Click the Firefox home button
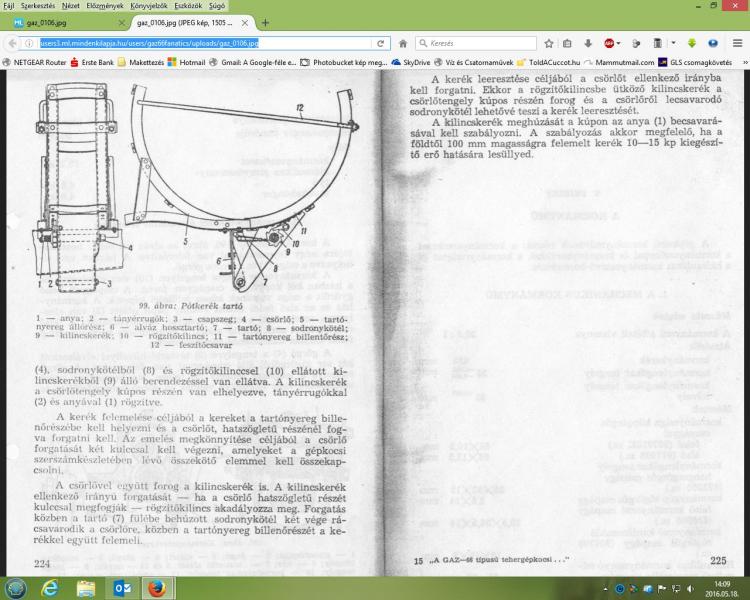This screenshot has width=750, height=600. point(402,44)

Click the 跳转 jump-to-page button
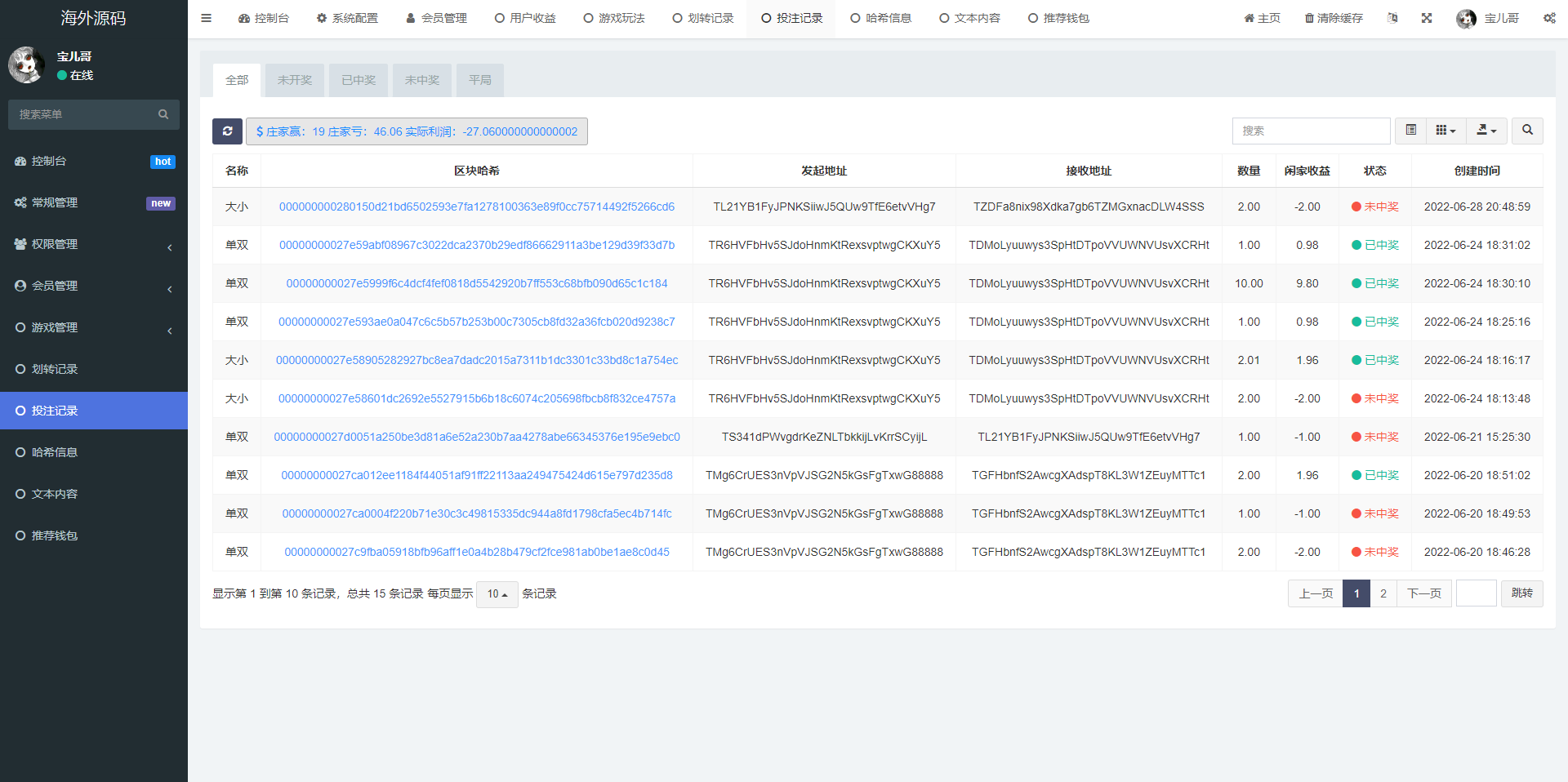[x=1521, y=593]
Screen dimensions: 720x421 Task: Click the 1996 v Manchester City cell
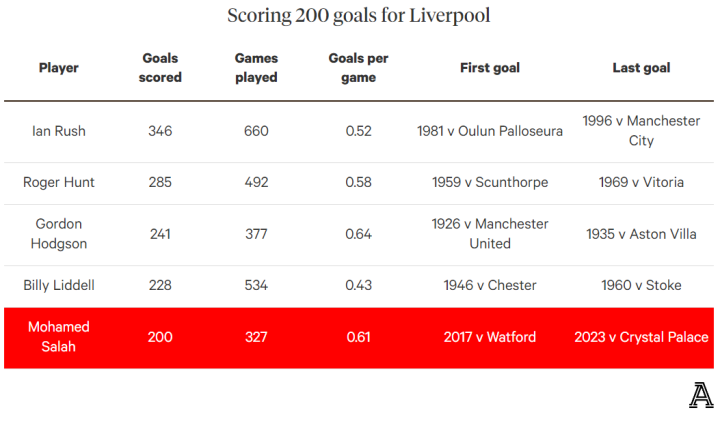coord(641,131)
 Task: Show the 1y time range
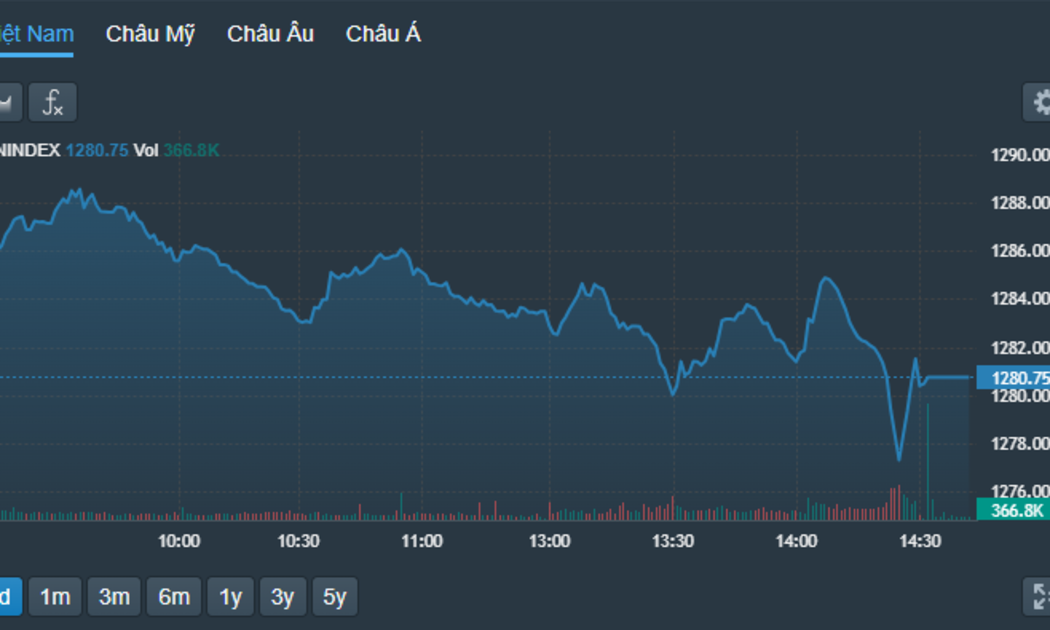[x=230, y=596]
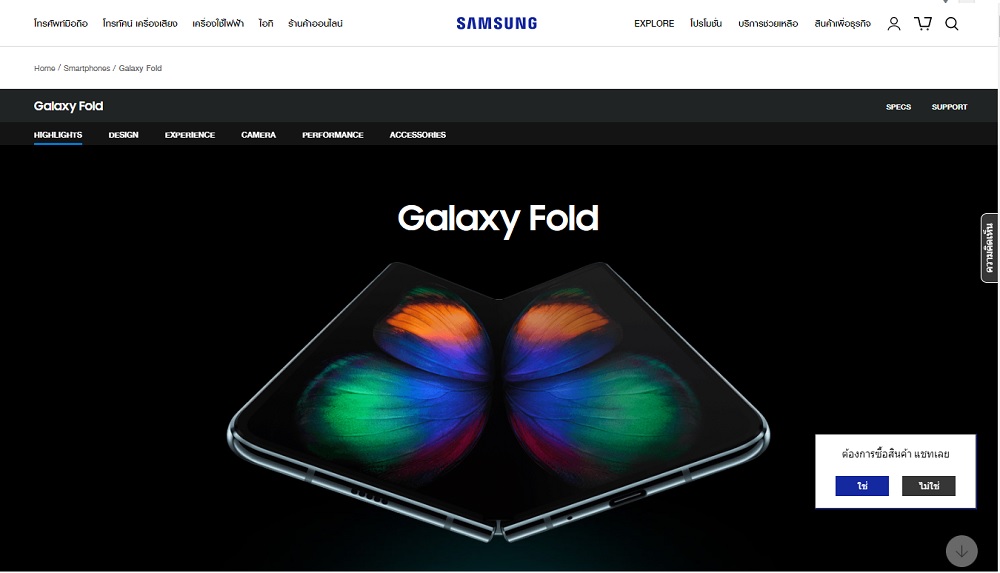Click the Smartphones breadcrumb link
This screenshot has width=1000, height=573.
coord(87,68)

■ **Written task**
Copy the listing above line for line, leaving out the pictures.

■ **Task answer**
Click the Firefox home button
This screenshot has width=750, height=600. point(402,44)

Click the 跳转 jump-to-page button
[x=1521, y=593]
Screen dimensions: 720x421 Task: Click the 1996 v Manchester City cell
coord(641,131)
 Task: Show the 1y time range
[x=230, y=596]
Click the Smartphones breadcrumb link
This screenshot has width=1000, height=573.
coord(87,68)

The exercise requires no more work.